Fidelización de clientes

Como gracias al historial de pedidos sabemos muchas más cosas sobre un cliente nuestro que sobre cualquier cliente potencial nuevo, resulta ser mucho más económico fidelizar este cliente y animarle a seguir comprando que captar clientes nuevos.

Claro está que hay productos que por regla general podremos vender a nuestro cliente solo una vez en la vida, como por ejemplo casas, estufas de cerámica y demás bienes de inversión duraderos. Pero incluso con estos productos podremos vender a nuestros clientes más adelante productos suplementarios o servicios, como por ejemplo productos de limpieza o trabajos de renovación para el incremento y mantenimiento de su valor. Con los bienes de inversión que se deterioran más rápidamente, como por ejemplo los coches, naturalmente también podremos vender a nuestros clientes productos complementarios y servcios. Además tendremos la posibilidad, después de un período de tiempo más o menos largo, de vender a nuestros clientes productos nuevos en sustitución de su producto envejecido, como un coche nuevo o seminuevo para sustituir su coche deteriorado. Y con los bienes de consumo y artículos de primera necesidad, como por ejemplo productos alimenticios o artículos de higiene, generalmente no hay que esperar mucho tiempo para vender de nuevo el mismo producto. Existen bastantes posibilidades de seguir haciendo ventas con clientes actuales.

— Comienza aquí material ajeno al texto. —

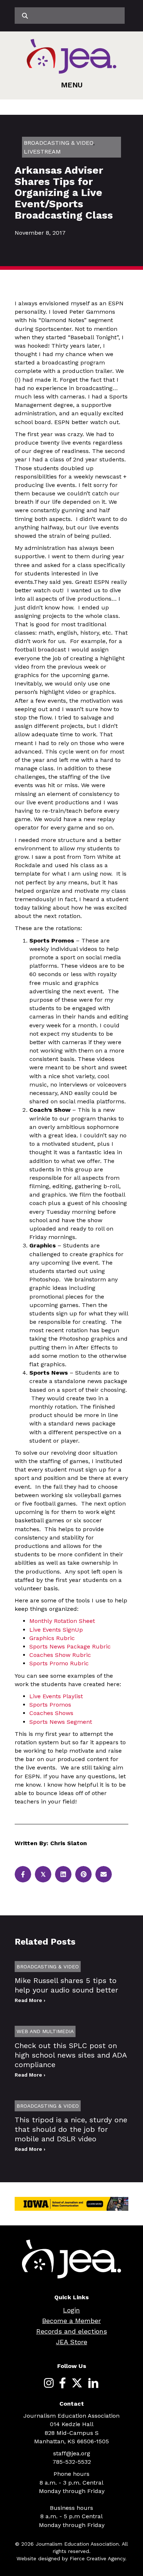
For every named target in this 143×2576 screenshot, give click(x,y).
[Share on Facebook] (23, 1874)
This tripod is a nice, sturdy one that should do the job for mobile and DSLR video (71, 2129)
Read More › (30, 2000)
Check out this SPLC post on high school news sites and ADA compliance (70, 2055)
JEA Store (71, 2342)
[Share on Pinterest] (83, 1874)
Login (71, 2310)
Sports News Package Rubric (70, 1646)
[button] (71, 85)
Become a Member (71, 2320)
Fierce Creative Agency (97, 2558)
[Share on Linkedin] (63, 1874)
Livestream (42, 151)
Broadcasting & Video (58, 142)
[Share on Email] (103, 1874)
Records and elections (71, 2331)
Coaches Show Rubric (60, 1654)
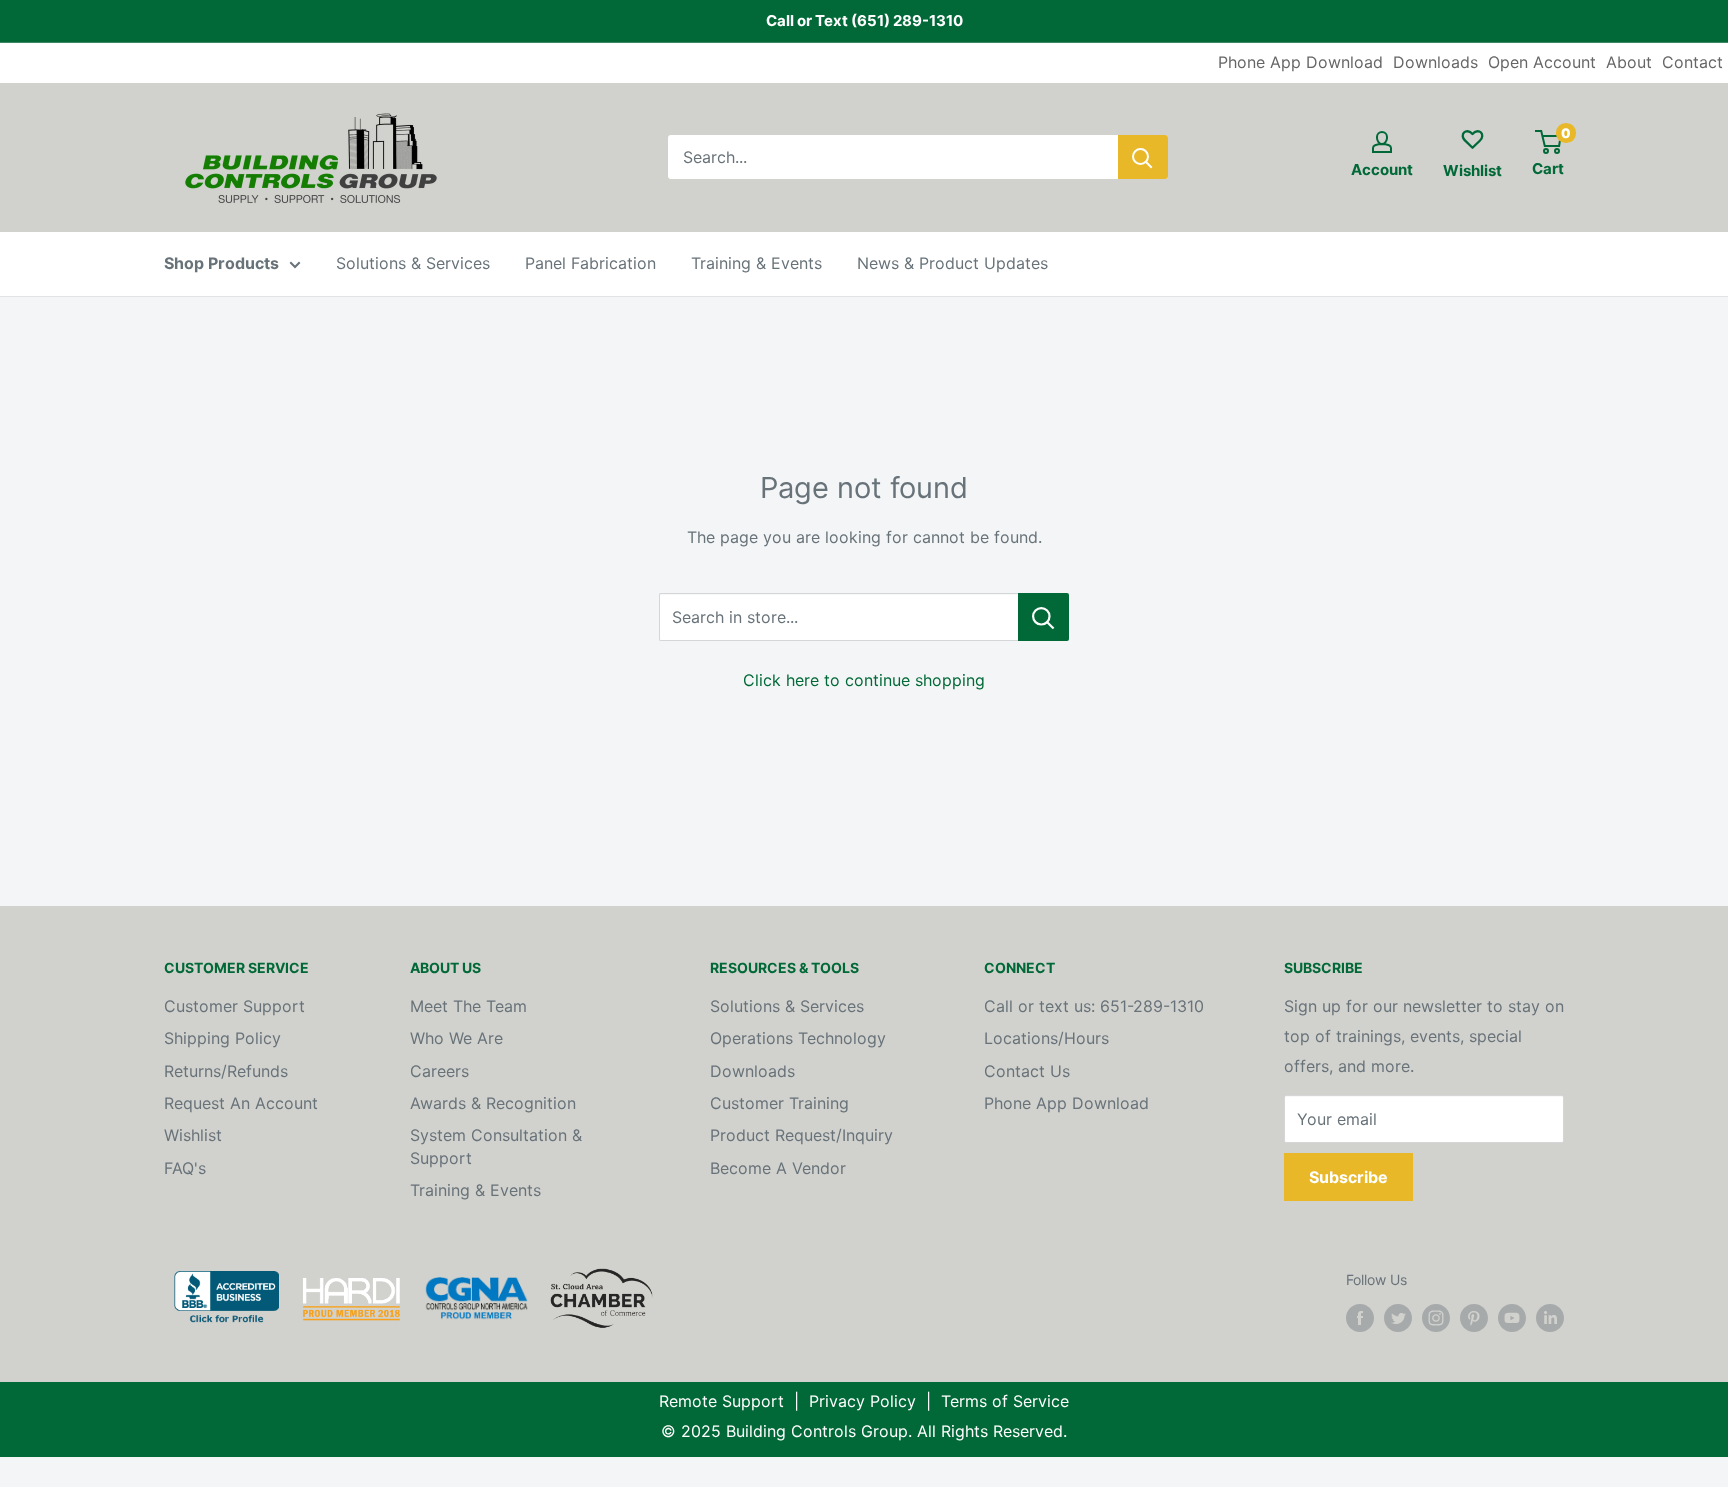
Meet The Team (468, 1006)
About (1629, 62)
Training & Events (756, 263)
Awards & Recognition (493, 1103)
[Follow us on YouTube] (1512, 1318)
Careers (439, 1071)
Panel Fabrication (590, 263)
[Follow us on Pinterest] (1474, 1318)
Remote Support (721, 1401)
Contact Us (1027, 1071)
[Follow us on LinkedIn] (1550, 1318)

Algunas de las posibles medidas de fidelización de clientes serían por ejemplo:

  • Antes de la compra: Descuentos o artículos complementarios gratis.
  • Durante la compra: Trato preferencial como por ejemplo el suministro express o un asesor personal.
  • Después de la compra: Primas, regalos, ofertas exclusivas, revistas para clientes y boletines electrónicos.

En este contexto, la tarjeta de cliente resulta ser un recurso para fidelizar clientes muy utilizado en los últimos años. Mediante éstas, la empresa tiene acceso a los datos personales de sus clientes y a los detalles acerca de su comportamiento de compra, incluso allí donde normalmente esto no suele ser posible, como por ejemplo en las tiendas. Estos datos podrán ser usados después para la publicidad precisa y para campañas de marketing directo.

Y no deberíamos subestimar a los clientes que presentan alguna reclamación como posibles clientes habituales. Por una parte, la reclamación nos ofrece la posibilidad de acceder a informaciones acerca de como mejorar nuestro servicio y nuestros productos. Por otra parte, como cliente siempre nos gusta volver a los sitios donde por experiencia propia sabemos que no nos dejan solo con nuestros problemas.

Con todas estas medidas de fidelización de clientes no deberíamos olvidar que lo principal ante todo es el buen producto y el buen servicio, porque a fin de cuentas, solo un cliente satisfecho se convertirá en cliente habitual.